- Goal of the exercise
I'd like the listing below copied exactly, with the images left out.

- Data for this exercise
........
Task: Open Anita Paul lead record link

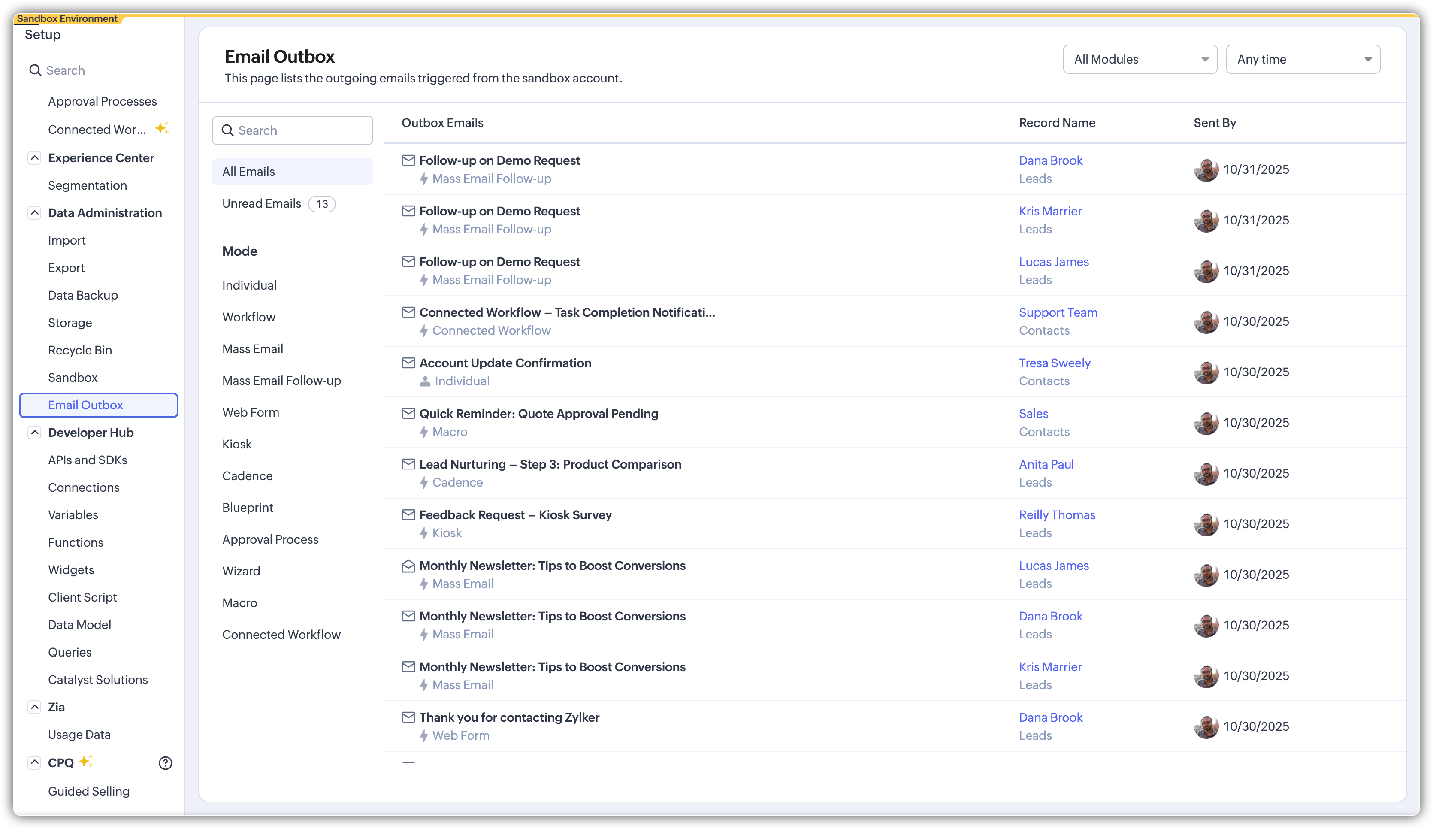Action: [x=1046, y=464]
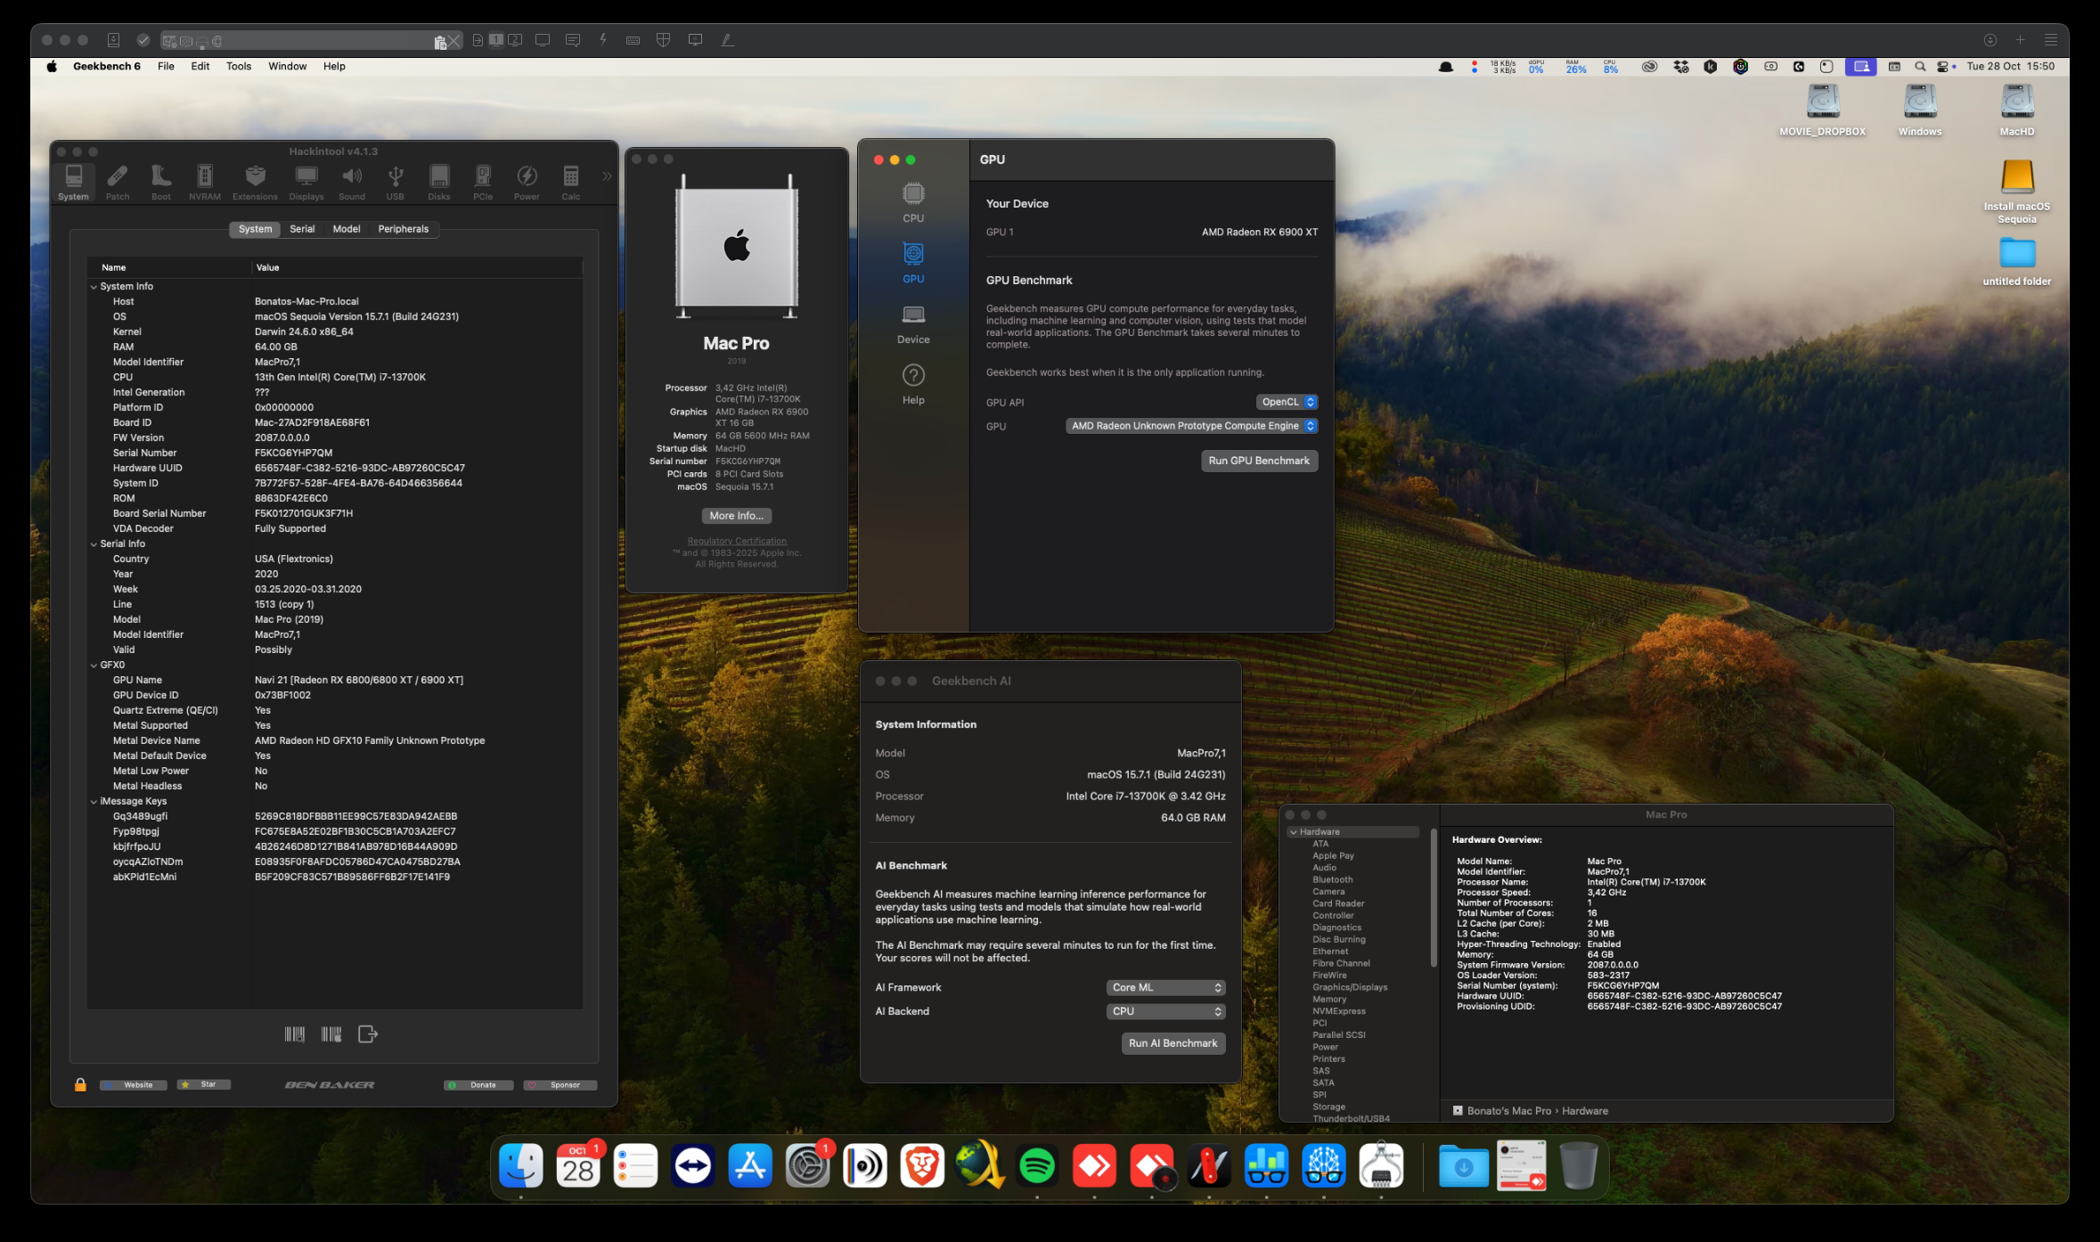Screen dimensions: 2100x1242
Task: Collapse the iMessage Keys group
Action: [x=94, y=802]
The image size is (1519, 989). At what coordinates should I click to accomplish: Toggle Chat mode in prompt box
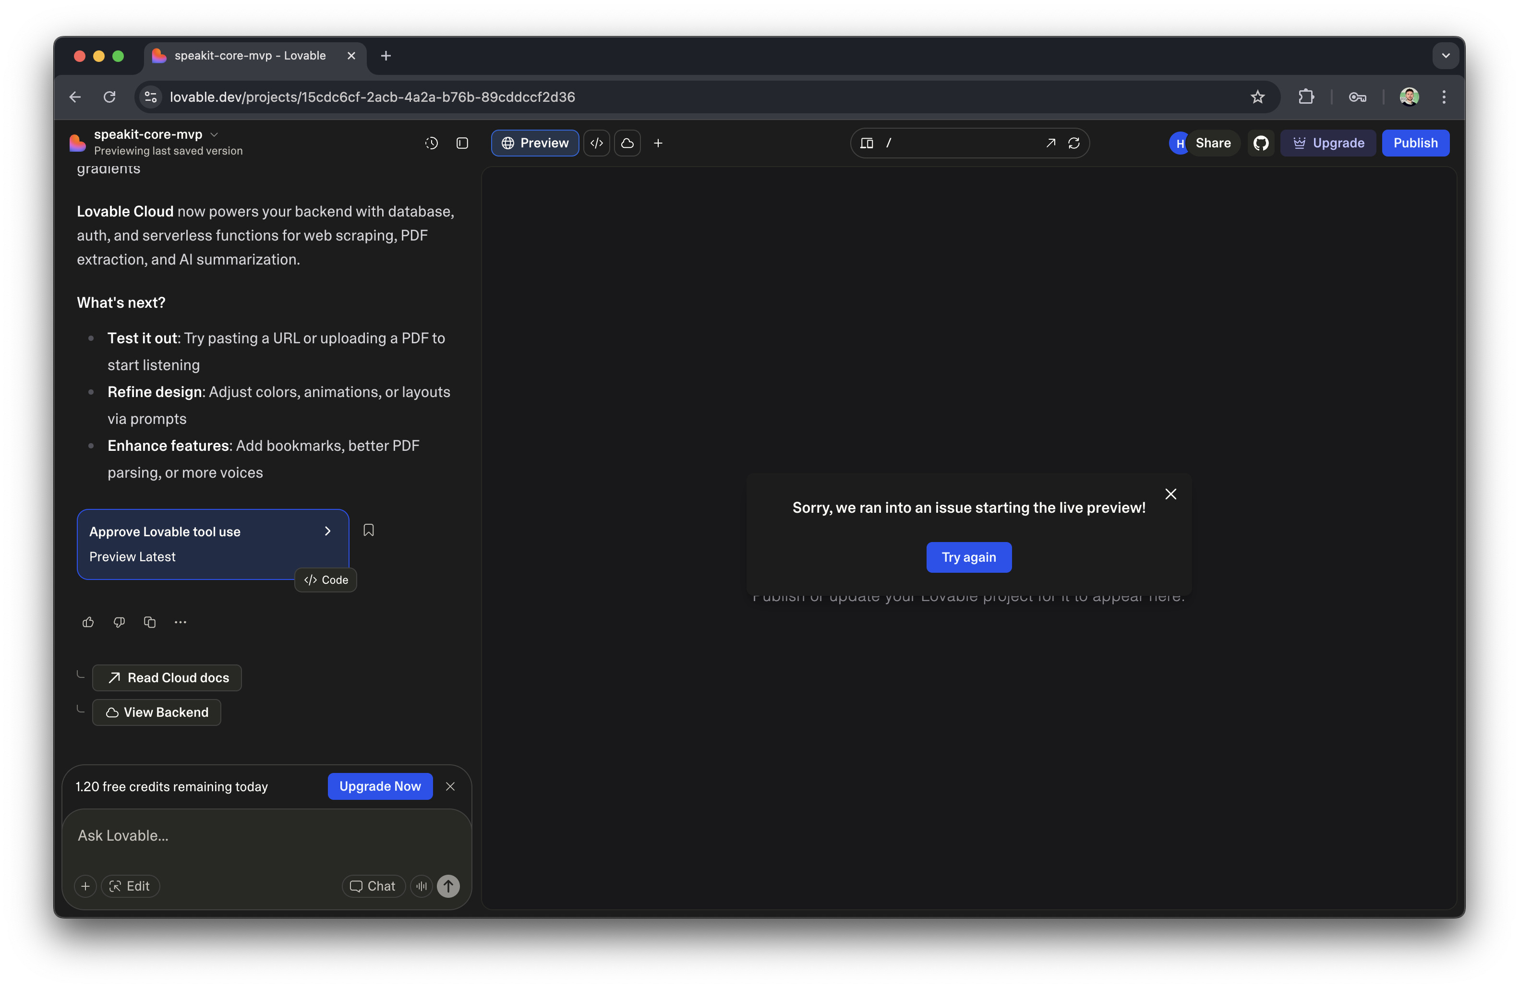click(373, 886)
........
- Result of the task
Task: Open Anita Paul lead record link

Action: [x=1046, y=464]
Screen dimensions: 2100x1242
Task: Collapse the iMessage Keys group
Action: [x=94, y=802]
The image size is (1519, 989). At what coordinates should I click to accomplish: Toggle Chat mode in prompt box
click(373, 886)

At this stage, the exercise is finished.